Et le divin Alexandros lui répondit :
: Hektôr, tu m'as réprimandé justement. Ton cœur est toujours indompté,
comme la hache qui fend le bois et accroît la force de l'ouvrier constructeur
de nefs. Telle est l'âme indomptée qui est dans ta poitrine. Ne me reproche
point les dons aimables d'Aphrodite d'or. Il ne faut point rejeter les dons
glorieux des dieux, car eux seuls en disposent, et nul ne les pourrait
prendre à son gré. Mais si tu veux maintenant que je combatte et que je
lutte, arrête les Troiens et les Akhaiens, afin que nous combattions moi et
Ménélaos, cher à Arès, au milieu de tous, pour Hélénè et pour toutes ses
richesses. Et le vainqueur emportera cette femme et toutes ses richesses, et,
après avoir échangé des serments inviolables, vous, Troiens, habiterez la
féconde Troiè, et les Akhaiens retourneront dans Argos, nourrice de
chevaux, et dans l'Akhaiè aux belles femmes.
Il parla ainsi, et Hektôr en eut une grande joie, et il s'avança, arrêtant les
phalanges des Troiens, à l'aide de sa pique qu'il tenait par le milieu.

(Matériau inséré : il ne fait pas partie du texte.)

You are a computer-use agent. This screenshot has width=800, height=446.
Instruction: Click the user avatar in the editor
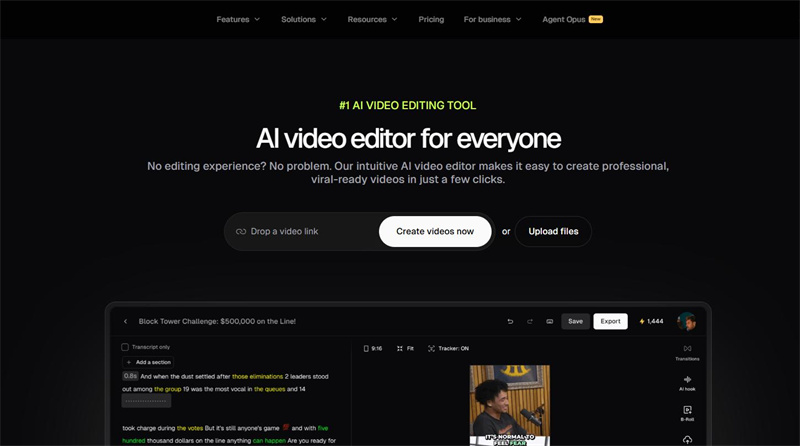tap(686, 321)
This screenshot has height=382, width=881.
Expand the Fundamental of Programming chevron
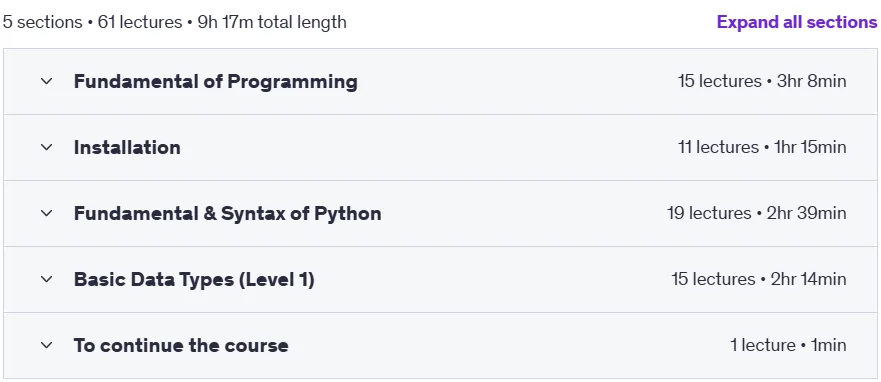coord(47,81)
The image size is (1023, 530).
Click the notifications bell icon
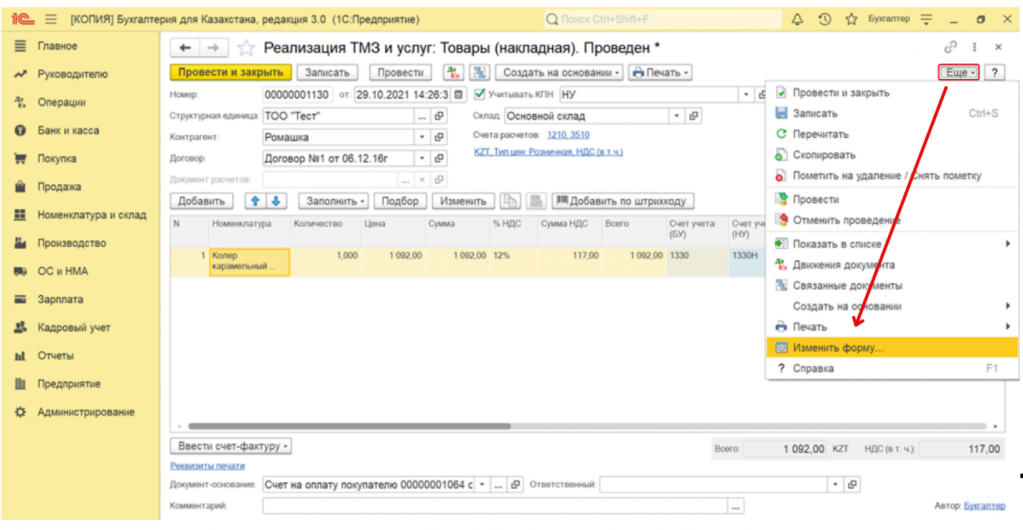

Et ils
s'arrêtèrent. Et les Akhaiens chevelus tiraient sur lui et le frappaient de flèches et de pierres. Mais le roi des hommes, Agamemnôn, cria à voix
haute :
: Arrêtez, Argiens ! ne frappez point, fils des Akhaiens ! Hektôr au casque
mouvant semble vouloir dire quelques mots.
Il parla ainsi, et ils cessèrent et firent silence, et Hektôr parla au milieu
d'eux :
: Ecoutez, Troiens et Akhaiens, ce que dit Alexandros qui causa cette
guerre. Il désire que les Troiens et les Akhaiens déposent leurs belles
armes sur la terre nourricière, et que lui et Ménélaos, cher à Arès,
combattent, seuls, au milieu de tous, pour Hélénè et pour toutes ses
richesses. Et le vainqueur emportera cette femme et toutes ses richesses, et
nous échangerons des serments inviolables.

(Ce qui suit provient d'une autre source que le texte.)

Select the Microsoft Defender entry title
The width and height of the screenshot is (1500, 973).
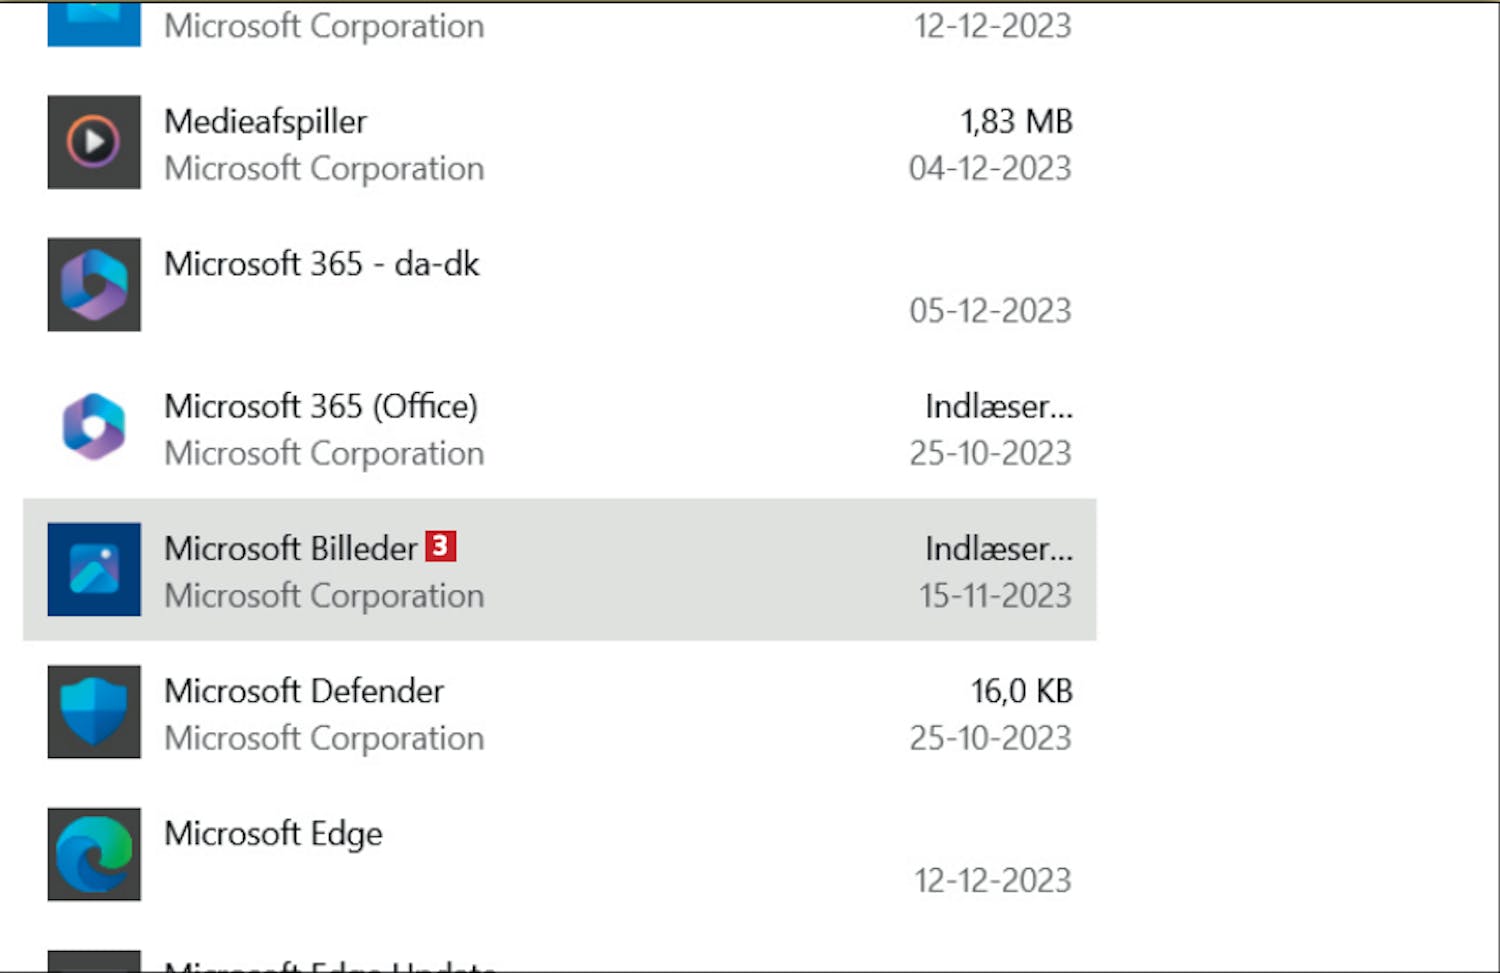tap(303, 691)
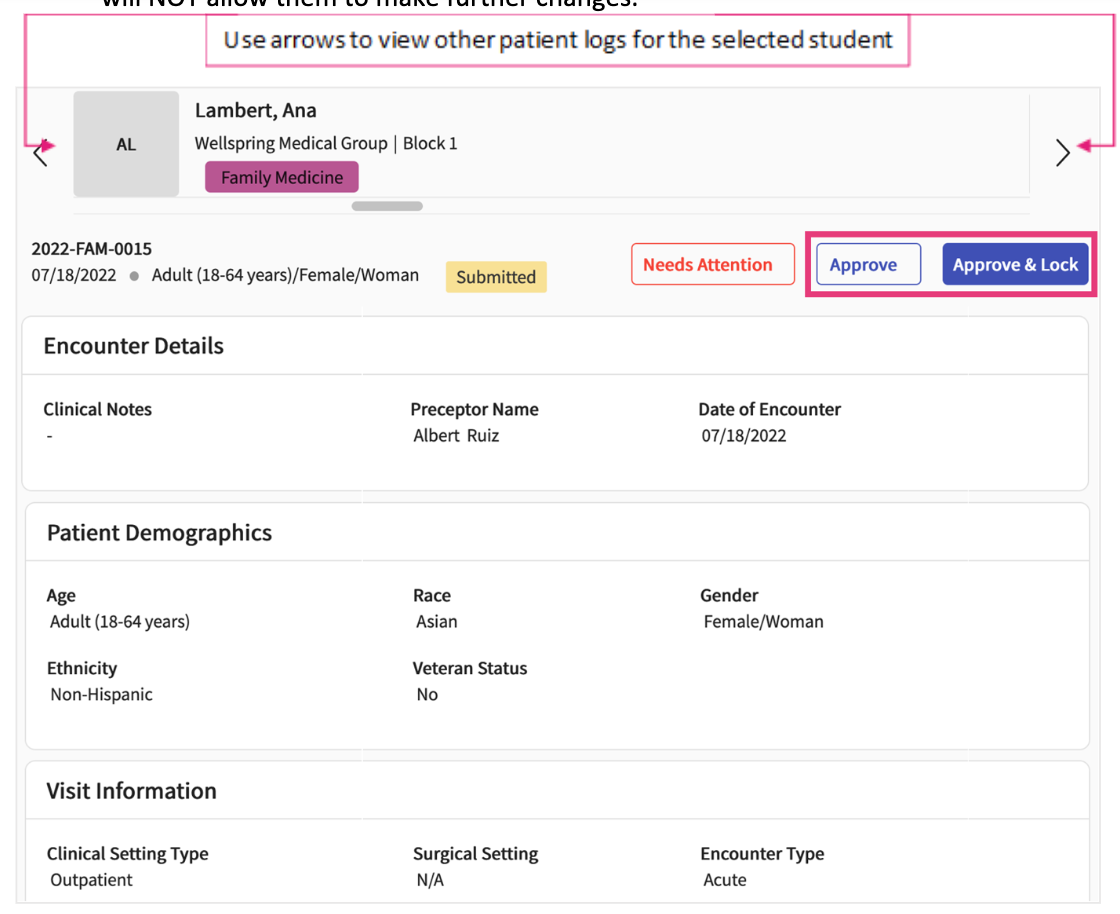The image size is (1120, 914).
Task: Click the AL avatar thumbnail
Action: click(126, 144)
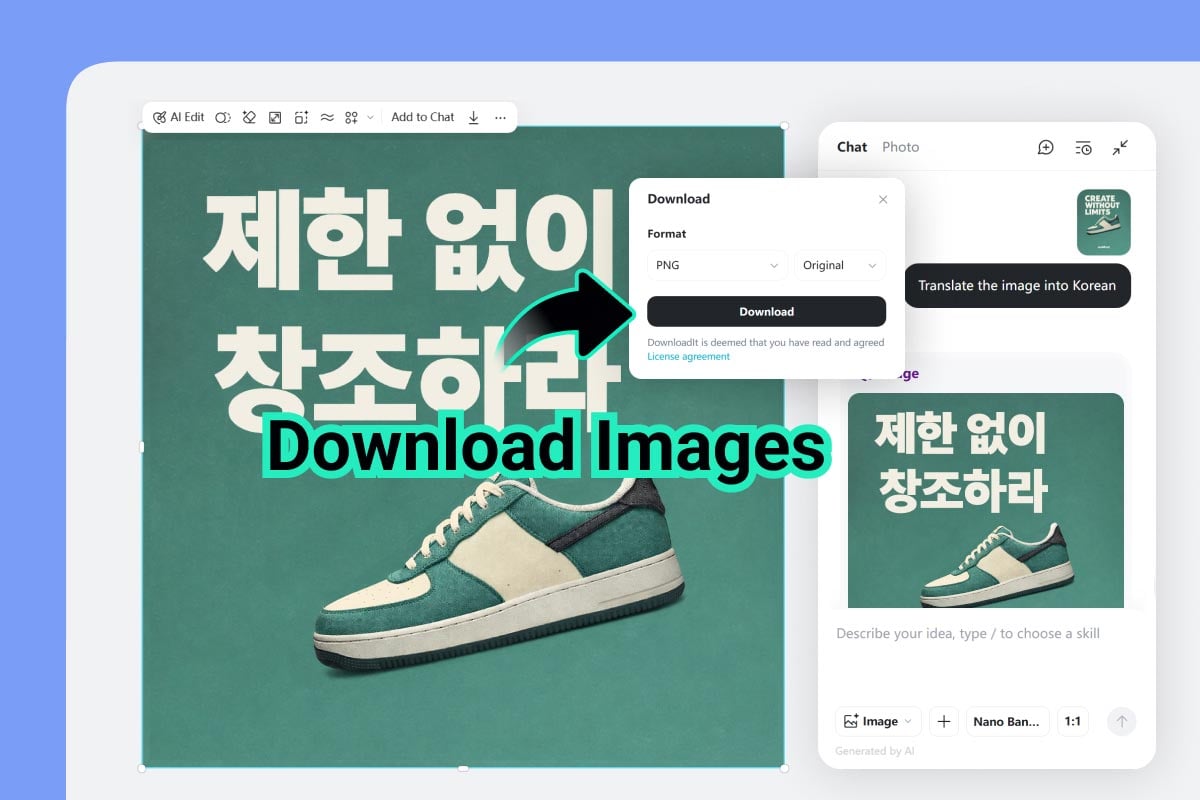Open the more options ellipsis menu
This screenshot has width=1200, height=800.
[498, 117]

Il parla ainsi, et tous restèrent silencieux. Et Ménélaos, hardi au combat,
leur dit :
: Ecoutez-moi maintenant. Une grande douleur serre mon cœur, et j'espère
que les Argiens et les Troiens vont cesser la guerre, car vous avez subi des
maux infinis pour ma querelle et pour l'injure que m'a faite Alexandros.
Que celui des deux à qui sont réservées la moire et la mort, meure donc ; et
vous, cessez aussitôt de combattre. Apportez un agneau noir pour Gaia et
un agneau blanc pour Hélios, et nous en apporterons autant pour Zeus. Et
vous amènerez Priamos lui-même, pour qu'il se lie par des serments, car
ses enfants sont parjures et sans foi, et que personne ne puisse violer les
serments de Zeus. L'esprit des jeunes hommes est léger, mais, dans ses
actions, le vieillard regarde à la fois l'avenir et le passé et agit avec équité.

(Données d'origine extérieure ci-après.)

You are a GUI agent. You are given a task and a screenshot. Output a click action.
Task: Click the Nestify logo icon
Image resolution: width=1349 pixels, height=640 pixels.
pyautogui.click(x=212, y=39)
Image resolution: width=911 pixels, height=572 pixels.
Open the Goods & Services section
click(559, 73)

Il parla ainsi, et les Troiens et les Akhaiens se réjouirent, espérant mettre
fin à la guerre mauvaise. Et ils retinrent les chevaux dans les rangs, et ils se
dépouillèrent de leurs armes déposées sur la terre. Et il y avait peu d'espace
entre les deux armées. Et Hektôr envoya deux hérauts à la ville pour
apporter deux agneaux et appeler Priamos. Et le roi Agamemnôn envoya
Talthybios aux nefs creuses pour y prendre un agneau, et Talthybios obéit au divin Agamemnon.